:: WHAT THIS TASK INVOLVES ::
Down to the last line, repeat the entries exactly.

INPUT DATA START

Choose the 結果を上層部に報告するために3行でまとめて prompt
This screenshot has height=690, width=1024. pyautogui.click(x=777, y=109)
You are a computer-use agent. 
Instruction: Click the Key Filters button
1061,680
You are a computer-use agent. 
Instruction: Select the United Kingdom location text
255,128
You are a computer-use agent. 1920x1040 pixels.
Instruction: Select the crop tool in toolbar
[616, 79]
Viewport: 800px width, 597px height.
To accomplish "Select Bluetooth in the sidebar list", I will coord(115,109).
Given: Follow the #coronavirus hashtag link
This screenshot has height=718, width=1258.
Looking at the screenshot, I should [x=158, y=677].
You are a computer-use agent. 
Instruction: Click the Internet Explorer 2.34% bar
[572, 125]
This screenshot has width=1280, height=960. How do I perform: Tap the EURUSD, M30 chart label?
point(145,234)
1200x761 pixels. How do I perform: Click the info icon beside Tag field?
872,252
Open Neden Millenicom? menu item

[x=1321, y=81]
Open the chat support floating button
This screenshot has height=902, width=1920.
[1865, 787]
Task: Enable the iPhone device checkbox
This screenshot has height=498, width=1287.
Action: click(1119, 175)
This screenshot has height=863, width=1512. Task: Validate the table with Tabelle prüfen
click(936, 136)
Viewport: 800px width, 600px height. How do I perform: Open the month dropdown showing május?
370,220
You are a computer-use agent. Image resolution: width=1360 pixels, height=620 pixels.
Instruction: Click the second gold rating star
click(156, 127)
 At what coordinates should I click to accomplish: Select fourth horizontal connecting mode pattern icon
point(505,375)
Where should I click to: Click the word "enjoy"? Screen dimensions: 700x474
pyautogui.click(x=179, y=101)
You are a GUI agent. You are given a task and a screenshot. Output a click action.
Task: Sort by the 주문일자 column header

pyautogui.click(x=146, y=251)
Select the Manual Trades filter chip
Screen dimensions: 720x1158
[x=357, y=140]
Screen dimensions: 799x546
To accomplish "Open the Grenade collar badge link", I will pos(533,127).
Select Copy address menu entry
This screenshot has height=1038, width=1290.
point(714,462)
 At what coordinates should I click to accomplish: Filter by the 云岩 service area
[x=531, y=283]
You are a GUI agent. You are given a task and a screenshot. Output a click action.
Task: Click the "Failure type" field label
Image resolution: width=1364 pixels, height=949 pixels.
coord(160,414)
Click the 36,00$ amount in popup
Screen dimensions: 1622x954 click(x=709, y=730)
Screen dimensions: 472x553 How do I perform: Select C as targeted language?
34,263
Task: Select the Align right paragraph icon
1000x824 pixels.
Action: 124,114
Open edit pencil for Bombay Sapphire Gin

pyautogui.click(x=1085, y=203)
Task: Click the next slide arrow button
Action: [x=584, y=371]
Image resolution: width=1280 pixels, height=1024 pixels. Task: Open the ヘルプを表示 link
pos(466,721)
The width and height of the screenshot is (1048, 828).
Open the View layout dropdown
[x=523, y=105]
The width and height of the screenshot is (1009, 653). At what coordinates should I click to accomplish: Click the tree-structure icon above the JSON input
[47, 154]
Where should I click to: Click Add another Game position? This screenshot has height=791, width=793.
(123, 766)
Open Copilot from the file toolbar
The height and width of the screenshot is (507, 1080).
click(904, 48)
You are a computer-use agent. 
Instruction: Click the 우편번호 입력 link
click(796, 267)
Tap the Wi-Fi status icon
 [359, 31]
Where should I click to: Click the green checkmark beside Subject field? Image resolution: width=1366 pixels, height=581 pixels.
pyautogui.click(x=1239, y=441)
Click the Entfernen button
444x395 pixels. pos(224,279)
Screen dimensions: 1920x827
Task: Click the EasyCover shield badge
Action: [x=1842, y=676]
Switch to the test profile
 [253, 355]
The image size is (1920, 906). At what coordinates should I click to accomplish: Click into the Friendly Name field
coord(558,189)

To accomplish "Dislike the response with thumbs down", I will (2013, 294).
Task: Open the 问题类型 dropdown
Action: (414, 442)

INPUT DATA END

:: WRITTEN ANSWER ::
Choose the 結果を上層部に報告するために3行でまとめて prompt
This screenshot has height=690, width=1024. pyautogui.click(x=777, y=109)
You are a computer-use agent. 
Instruction: Click the Key Filters button
1061,680
You are a computer-use agent. 
Instruction: Select the United Kingdom location text
255,128
You are a computer-use agent. 1920x1040 pixels.
Instruction: Select the crop tool in toolbar
[616, 79]
Viewport: 800px width, 597px height.
To accomplish "Select Bluetooth in the sidebar list", I will coord(115,109).
Given: Follow the #coronavirus hashtag link
This screenshot has height=718, width=1258.
Looking at the screenshot, I should [x=158, y=677].
You are a computer-use agent. 
Instruction: Click the Internet Explorer 2.34% bar
[572, 125]
This screenshot has width=1280, height=960. How do I perform: Tap the EURUSD, M30 chart label?
point(145,234)
1200x761 pixels. How do I perform: Click the info icon beside Tag field?
872,252
Open Neden Millenicom? menu item

[x=1321, y=81]
Open the chat support floating button
This screenshot has height=902, width=1920.
[1865, 787]
Task: Enable the iPhone device checkbox
This screenshot has height=498, width=1287.
Action: click(1119, 175)
This screenshot has height=863, width=1512. Task: Validate the table with Tabelle prüfen
click(936, 136)
Viewport: 800px width, 600px height. How do I perform: Open the month dropdown showing május?
370,220
You are a computer-use agent. Image resolution: width=1360 pixels, height=620 pixels.
Instruction: Click the second gold rating star
click(156, 127)
 At what coordinates should I click to accomplish: Select fourth horizontal connecting mode pattern icon
point(505,375)
Where should I click to: Click the word "enjoy"? Screen dimensions: 700x474
pyautogui.click(x=179, y=101)
You are a GUI agent. You are given a task and a screenshot. Output a click action.
Task: Sort by the 주문일자 column header

pyautogui.click(x=146, y=251)
Select the Manual Trades filter chip
Screen dimensions: 720x1158
[x=357, y=140]
Screen dimensions: 799x546
To accomplish "Open the Grenade collar badge link", I will pos(533,127).
Select Copy address menu entry
This screenshot has height=1038, width=1290.
point(714,462)
 At what coordinates should I click to accomplish: Filter by the 云岩 service area
[x=531, y=283]
You are a GUI agent. You are given a task and a screenshot. Output a click action.
Task: Click the "Failure type" field label
Image resolution: width=1364 pixels, height=949 pixels.
coord(160,414)
Click the 36,00$ amount in popup
Screen dimensions: 1622x954 click(x=709, y=730)
Screen dimensions: 472x553 How do I perform: Select C as targeted language?
34,263
Task: Select the Align right paragraph icon
1000x824 pixels.
Action: 124,114
Open edit pencil for Bombay Sapphire Gin

pyautogui.click(x=1085, y=203)
Task: Click the next slide arrow button
Action: [x=584, y=371]
Image resolution: width=1280 pixels, height=1024 pixels. Task: Open the ヘルプを表示 link
pos(466,721)
The width and height of the screenshot is (1048, 828).
Open the View layout dropdown
[x=523, y=105]
The width and height of the screenshot is (1009, 653). At what coordinates should I click to accomplish: Click the tree-structure icon above the JSON input
[47, 154]
Where should I click to: Click Add another Game position? This screenshot has height=791, width=793.
(123, 766)
Open Copilot from the file toolbar
The height and width of the screenshot is (507, 1080).
click(904, 48)
You are a computer-use agent. 
Instruction: Click the 우편번호 입력 link
click(796, 267)
Tap the Wi-Fi status icon
 [359, 31]
Where should I click to: Click the green checkmark beside Subject field? Image resolution: width=1366 pixels, height=581 pixels.
pyautogui.click(x=1239, y=441)
Click the Entfernen button
444x395 pixels. pos(224,279)
Screen dimensions: 1920x827
Task: Click the EasyCover shield badge
Action: [x=1842, y=676]
Switch to the test profile
 [253, 355]
The image size is (1920, 906). At what coordinates should I click to accomplish: Click into the Friendly Name field
coord(558,189)

To accomplish "Dislike the response with thumbs down", I will (2013, 294).
Task: Open the 问题类型 dropdown
Action: (414, 442)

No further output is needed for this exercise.